Prompt 1: Decide whether each statement agrees with the commentary on the State of the Union Address, answering yes or no and quoting the deciding words of the commentary. (a) The writer believes the goal of bringing manufacturing jobs back to the United States has no chance of being met. (b) Chinese manufacturing costs have been rising rapidly over the last few years. (c) The writer says the address outlined useful steps without any exception.
Prompt 2: Continue the commentary on the State of the Union Address from where it stops.

Some positive signs from the State of the Union Address – and one big step that was missing...
IN HIS WORDS to the nation last night, President Obama's State of the Union Address spoke of a new American economy that is "built to last." Of course, in the wake of the dot com bubble, the subprime mortgage fiasco and the funny money of the last decade, that's certainly an objective all of us can heartily agree with, writes Martin Hutchinson for Money Morning.
The American Dream is in need of repair. The good news is that with one exception the president's State of the Union Address did outline some useful steps that could be taken to help boost the economic recovery.
Naturally though, I think the details could use a little tweaking!
To start off with, the president outlined his primary strategy to help bring manufacturing jobs back to the United States. That's an entirely worthy objective.
What's more, this goal actually has a decent chance of being met, at least partially.
Chinese manufacturing costs have been rising rapidly over last few years, since its workforce is now demanding a larger share of the profits in the country's new found prosperity.

Dataset rows:

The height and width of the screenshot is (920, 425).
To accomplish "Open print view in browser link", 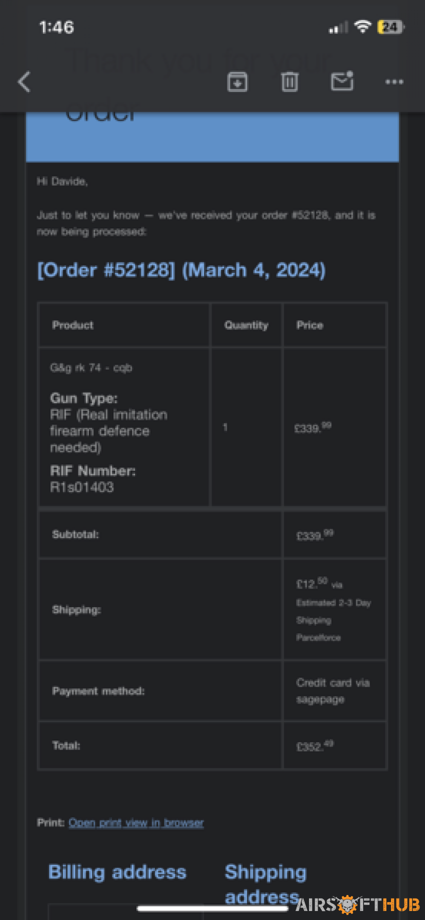I will coord(136,823).
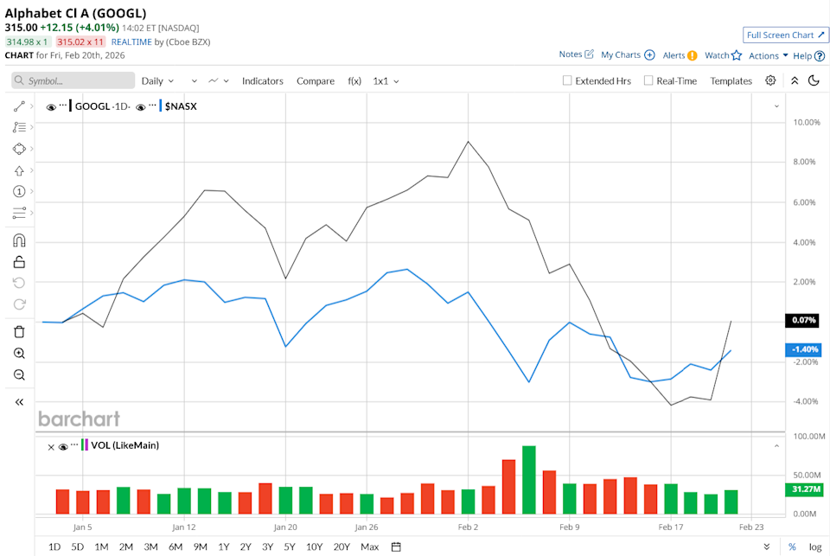Open chart settings with the gear icon
The image size is (830, 556).
(772, 80)
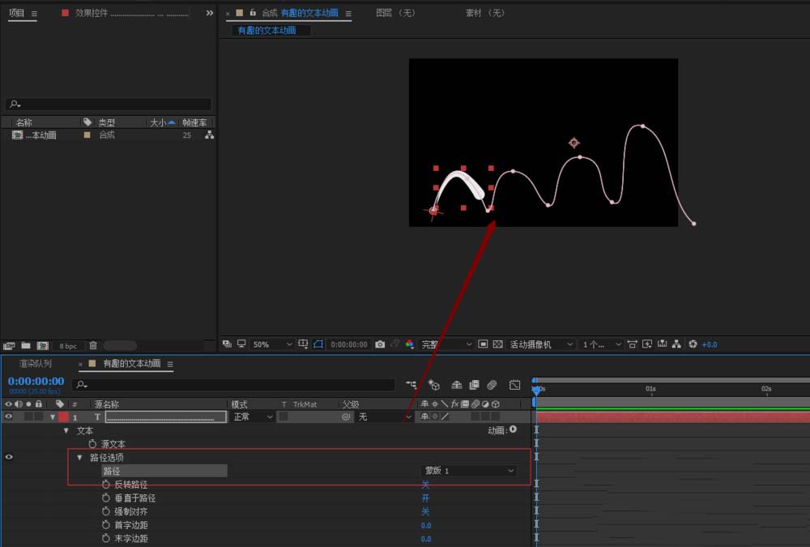The width and height of the screenshot is (810, 547).
Task: Collapse the 路径选项 group
Action: click(x=79, y=458)
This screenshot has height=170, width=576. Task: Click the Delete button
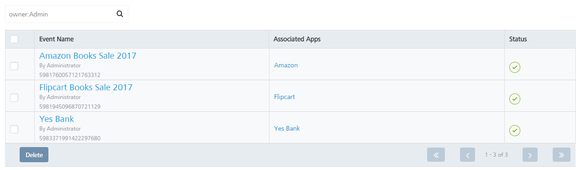pyautogui.click(x=34, y=155)
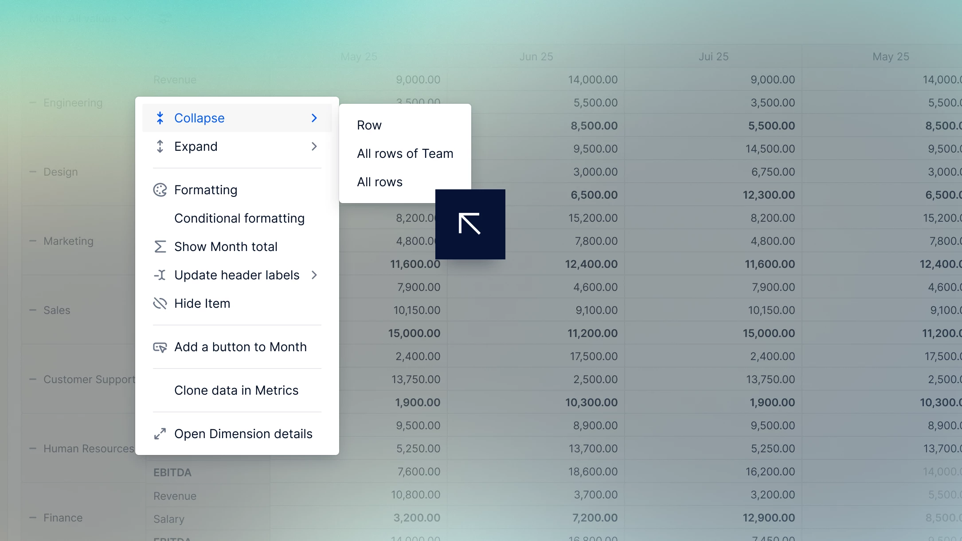The height and width of the screenshot is (541, 962).
Task: Collapse the Engineering row group
Action: 33,103
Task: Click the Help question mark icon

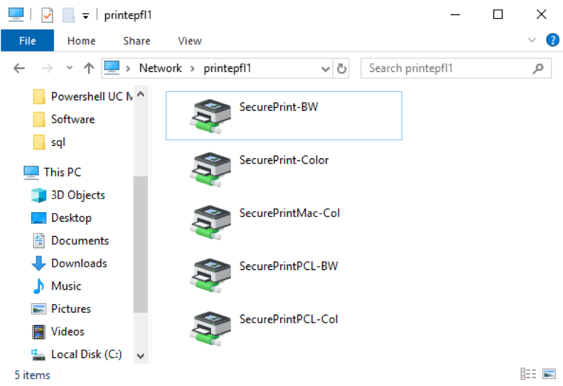Action: click(552, 40)
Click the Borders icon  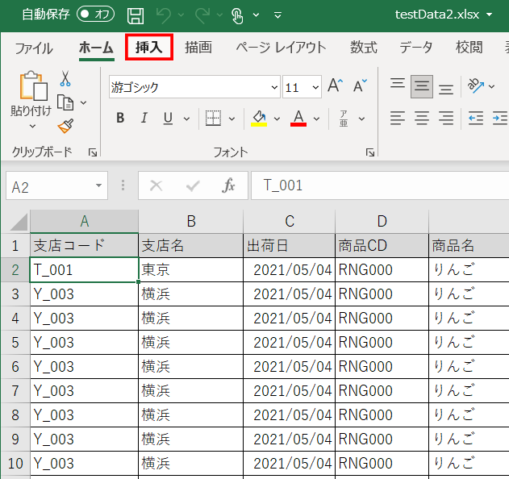(x=213, y=119)
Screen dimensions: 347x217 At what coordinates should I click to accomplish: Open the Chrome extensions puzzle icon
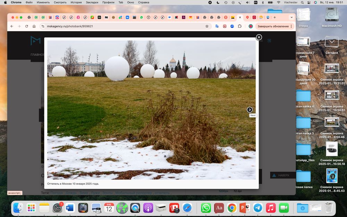point(239,26)
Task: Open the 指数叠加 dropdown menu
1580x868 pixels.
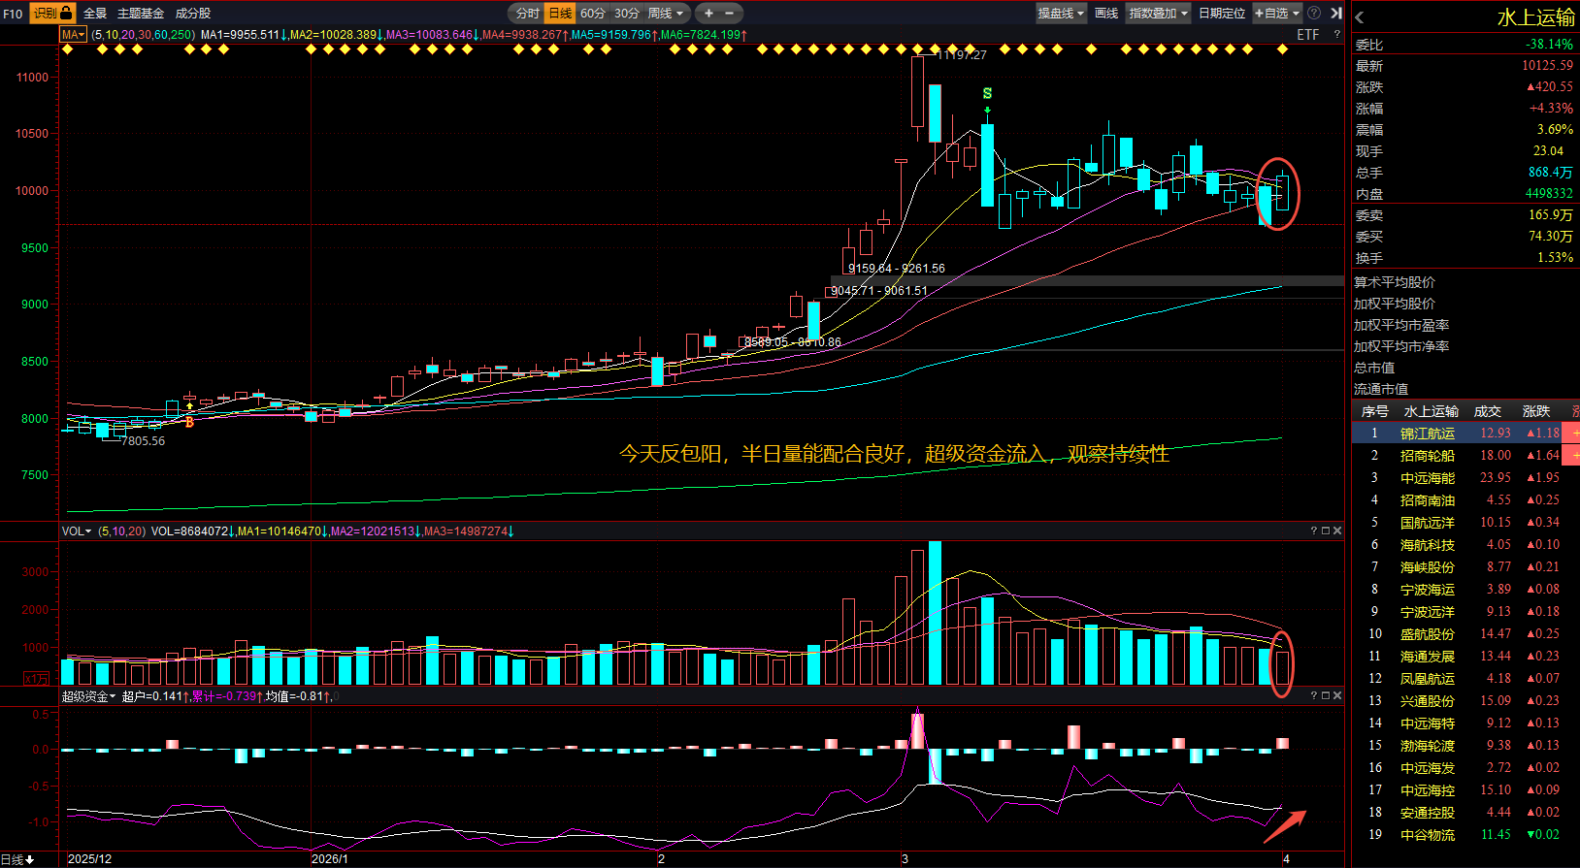Action: click(x=1158, y=13)
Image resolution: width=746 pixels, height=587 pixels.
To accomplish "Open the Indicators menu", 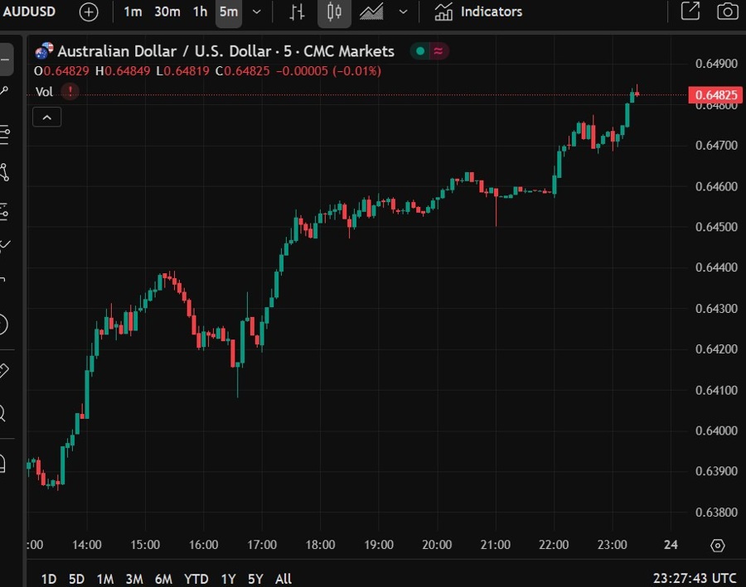I will 481,12.
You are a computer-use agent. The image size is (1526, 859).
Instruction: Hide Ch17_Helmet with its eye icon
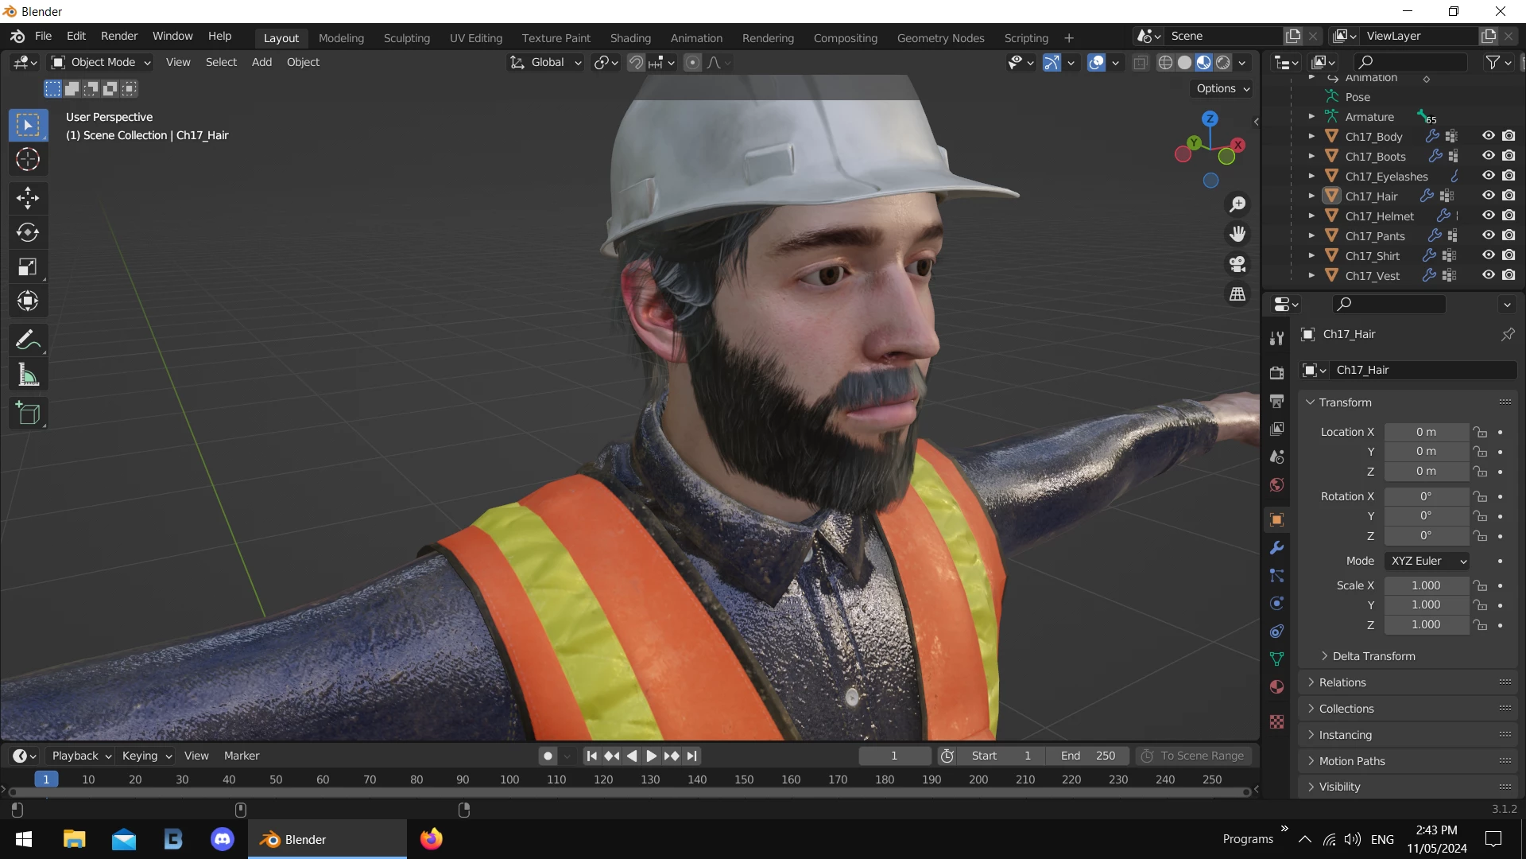tap(1489, 216)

Result 1:
(a) No: "this goal actually has a decent chance of being met, at least partially."
(b) Yes: "Chinese manufacturing costs have been rising rapidly over last few years"
(c) No: "with one exception the president's State of the Union Address did outline some useful steps"

Result 2:
Also the president was correct when he claimed that there are several intrinsic advantages to manufacturing here in the states. As a result, the cost equation has been swinging pretty rapidly in favor of bringing manufacturing jobs back home. His example of the Master Lock plant in Milwaukee running at full capacity for the first time in fifteen years is just part of a greater trend.
The president's proposal to lower corporate tax rates, while eliminating the loopholes that allow companies like General Electric to pay almost no US taxes, will also undoubtedly help to bring even more manufacturing jobs back home. Not only is this sensible, the president's proposal is politically clever as well.
After all, it's always pretty smart to call for something already starting to happen. That way your success is almost guaranteed!
Unfortunately, some of the president's other ideas were less satisfying...
We also learned the president wants even more government "investments" in technologies such as clean energy. However, Solyndra and other fiascos have surely shown that the government is a lousy venture capitalist – and the dangers of money being thrown away through corruption and political back-scratching are just too great.
On the tax side, the president also proposed incorporating a "Buffett Rule" whereby everybody earning more than $1 million would pay a minimum of 30% of their income in tax. That, of course, is a slap at his potential November opponent Mitt Romney, who pays about 14% of his income in taxes, thanks to the fact his income consists of dividends and capital gains.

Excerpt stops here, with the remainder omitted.